Janet was her old nurse, who seemed to think the main part of her duty
was to check Mona's enthusiasm.
"I will," said Willie, "if your papa has no objection."
Mona did not even remember her mamma. She had died when she was such a
little thing.
"Come and ask him, then," said Mona.
So soon as he had secured Sun-scout, as he called his kite with the
golden head, she took his hand to lead him to her father.
"He won't be up yet," said Willie.
"Oh, yes, long ago," cried Mona. "He's always up first in the house, and
as soon as he's dressed he calls me. He'll be at breakfast by this time,
and wondering what can have become of me."
So Willie went with her, and there was Mr Shepherd, as she had said,
already seated at breakfast.
"What have you been about, Mona, my child?" he asked, as soon as he had
shaken hands with Willie.
"We've been helping the sun to rise," said Mona, merrily.

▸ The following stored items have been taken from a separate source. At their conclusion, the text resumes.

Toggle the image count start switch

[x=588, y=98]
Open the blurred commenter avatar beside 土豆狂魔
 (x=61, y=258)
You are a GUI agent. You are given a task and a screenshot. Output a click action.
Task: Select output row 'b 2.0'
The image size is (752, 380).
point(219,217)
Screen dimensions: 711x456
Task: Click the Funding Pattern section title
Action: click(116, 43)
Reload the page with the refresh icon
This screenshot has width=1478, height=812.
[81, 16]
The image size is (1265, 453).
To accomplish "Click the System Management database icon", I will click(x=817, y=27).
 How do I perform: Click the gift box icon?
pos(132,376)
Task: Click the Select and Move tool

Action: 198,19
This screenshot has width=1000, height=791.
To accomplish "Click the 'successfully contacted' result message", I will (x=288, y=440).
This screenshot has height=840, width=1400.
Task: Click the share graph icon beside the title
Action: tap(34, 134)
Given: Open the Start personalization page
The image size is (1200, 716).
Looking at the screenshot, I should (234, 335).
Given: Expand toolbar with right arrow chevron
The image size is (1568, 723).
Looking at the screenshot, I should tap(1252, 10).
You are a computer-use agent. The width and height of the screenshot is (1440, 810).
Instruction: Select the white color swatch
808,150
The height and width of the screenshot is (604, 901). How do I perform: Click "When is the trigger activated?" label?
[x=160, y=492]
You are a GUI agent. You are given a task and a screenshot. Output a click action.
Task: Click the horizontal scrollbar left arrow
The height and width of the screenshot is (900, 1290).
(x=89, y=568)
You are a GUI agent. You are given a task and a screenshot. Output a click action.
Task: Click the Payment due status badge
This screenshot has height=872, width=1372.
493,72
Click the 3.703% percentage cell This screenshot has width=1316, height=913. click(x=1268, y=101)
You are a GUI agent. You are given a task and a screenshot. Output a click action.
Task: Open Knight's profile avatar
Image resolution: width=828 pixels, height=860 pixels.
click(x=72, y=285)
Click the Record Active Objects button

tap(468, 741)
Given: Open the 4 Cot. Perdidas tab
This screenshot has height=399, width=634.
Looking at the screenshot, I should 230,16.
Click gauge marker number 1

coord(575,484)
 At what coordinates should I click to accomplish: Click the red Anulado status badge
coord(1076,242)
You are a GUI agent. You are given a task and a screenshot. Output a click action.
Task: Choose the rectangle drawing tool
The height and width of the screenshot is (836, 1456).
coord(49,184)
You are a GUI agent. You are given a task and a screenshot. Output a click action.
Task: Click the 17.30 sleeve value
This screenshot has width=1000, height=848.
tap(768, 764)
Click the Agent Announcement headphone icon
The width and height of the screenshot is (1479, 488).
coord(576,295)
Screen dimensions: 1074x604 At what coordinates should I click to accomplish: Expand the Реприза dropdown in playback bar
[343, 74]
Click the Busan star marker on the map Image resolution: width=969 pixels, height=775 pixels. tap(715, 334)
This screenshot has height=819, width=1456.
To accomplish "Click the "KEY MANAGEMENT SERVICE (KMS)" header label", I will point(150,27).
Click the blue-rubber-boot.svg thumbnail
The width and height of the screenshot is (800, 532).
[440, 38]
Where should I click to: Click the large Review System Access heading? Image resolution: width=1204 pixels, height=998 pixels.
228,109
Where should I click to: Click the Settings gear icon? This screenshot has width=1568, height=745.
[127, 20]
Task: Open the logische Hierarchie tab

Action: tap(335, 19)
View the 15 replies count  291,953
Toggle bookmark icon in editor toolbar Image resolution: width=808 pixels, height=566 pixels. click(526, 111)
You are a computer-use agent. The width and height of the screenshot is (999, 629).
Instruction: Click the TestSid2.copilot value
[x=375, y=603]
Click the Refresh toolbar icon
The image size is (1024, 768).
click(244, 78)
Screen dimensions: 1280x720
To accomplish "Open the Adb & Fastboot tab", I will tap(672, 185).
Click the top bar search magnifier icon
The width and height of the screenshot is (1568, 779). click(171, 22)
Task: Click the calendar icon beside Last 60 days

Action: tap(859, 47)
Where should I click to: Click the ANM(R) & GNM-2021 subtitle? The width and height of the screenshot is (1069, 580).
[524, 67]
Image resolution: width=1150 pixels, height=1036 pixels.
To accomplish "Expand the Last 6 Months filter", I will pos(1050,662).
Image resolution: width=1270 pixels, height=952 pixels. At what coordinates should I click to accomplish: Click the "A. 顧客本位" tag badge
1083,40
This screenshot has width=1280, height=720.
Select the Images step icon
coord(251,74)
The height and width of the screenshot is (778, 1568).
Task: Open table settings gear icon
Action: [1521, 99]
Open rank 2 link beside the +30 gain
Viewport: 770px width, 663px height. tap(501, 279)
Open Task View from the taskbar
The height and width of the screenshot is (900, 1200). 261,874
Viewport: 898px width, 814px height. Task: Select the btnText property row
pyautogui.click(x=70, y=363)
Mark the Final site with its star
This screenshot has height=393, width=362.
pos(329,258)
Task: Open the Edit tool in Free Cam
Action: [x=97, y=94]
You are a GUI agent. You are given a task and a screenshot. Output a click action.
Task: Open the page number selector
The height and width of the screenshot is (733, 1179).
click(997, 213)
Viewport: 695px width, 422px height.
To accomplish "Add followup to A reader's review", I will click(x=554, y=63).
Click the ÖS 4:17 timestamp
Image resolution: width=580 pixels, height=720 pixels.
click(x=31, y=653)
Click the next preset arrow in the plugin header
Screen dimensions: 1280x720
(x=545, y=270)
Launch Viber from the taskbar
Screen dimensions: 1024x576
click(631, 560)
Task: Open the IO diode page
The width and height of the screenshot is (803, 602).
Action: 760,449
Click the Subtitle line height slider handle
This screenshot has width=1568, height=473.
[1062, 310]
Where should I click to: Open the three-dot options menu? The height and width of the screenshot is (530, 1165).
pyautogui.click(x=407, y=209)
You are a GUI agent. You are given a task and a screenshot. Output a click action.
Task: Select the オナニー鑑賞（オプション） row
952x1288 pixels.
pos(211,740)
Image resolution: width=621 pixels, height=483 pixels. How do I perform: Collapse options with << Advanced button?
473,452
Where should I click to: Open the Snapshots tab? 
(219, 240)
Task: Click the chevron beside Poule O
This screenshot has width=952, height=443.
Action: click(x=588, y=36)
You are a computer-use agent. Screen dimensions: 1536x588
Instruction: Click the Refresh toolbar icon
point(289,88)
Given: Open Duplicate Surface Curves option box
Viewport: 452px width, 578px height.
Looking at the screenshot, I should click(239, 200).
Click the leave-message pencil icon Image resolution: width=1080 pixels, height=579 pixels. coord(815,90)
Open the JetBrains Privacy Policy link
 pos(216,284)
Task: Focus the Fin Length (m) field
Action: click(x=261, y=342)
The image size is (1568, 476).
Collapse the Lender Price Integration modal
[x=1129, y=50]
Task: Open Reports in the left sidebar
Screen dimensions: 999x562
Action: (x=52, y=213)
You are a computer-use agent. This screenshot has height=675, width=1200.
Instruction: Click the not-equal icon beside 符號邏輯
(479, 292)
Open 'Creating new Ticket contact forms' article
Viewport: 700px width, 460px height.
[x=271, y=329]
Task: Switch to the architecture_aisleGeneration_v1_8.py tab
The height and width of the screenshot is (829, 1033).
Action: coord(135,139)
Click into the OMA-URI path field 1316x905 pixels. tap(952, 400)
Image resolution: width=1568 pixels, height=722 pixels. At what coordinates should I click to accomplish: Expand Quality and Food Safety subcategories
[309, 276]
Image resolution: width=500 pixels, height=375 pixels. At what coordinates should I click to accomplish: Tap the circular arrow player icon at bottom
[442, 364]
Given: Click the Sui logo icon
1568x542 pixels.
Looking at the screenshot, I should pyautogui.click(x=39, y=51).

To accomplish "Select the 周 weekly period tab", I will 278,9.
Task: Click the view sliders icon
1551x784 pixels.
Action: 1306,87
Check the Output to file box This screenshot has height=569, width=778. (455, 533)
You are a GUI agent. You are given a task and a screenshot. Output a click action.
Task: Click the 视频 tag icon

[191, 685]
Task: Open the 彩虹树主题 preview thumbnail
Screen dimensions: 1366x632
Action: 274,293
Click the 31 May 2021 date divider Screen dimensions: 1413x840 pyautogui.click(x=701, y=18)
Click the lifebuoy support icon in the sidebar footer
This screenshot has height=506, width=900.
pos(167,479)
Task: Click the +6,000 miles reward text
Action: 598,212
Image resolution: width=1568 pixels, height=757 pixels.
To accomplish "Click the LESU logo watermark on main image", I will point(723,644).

"No, no," said Willie; "we've only been having a peep at him in bed,
before he got up."
"Oh, yes," chimed in Mona. "And he was so fast asleep!--and snoring,"
she added, with a comical expression and tone, as if it were a thing not
to be mentioned save as a secret.
But Willie did not like the word, and her father was of the same mind.
"No, no," said Mr Shepherd; "that's not respectful, Mona. I don't like
you to talk that way, even in fun, of the great light of the earth.
There are more good reasons for objecting to it than you would quite
understand yet. Willie would not talk like that, I am sure. Tell me what
you have been about, my boy."
Willie explained the whole matter, and asked if he might call Mona the
next time he went out with his kite in the morning.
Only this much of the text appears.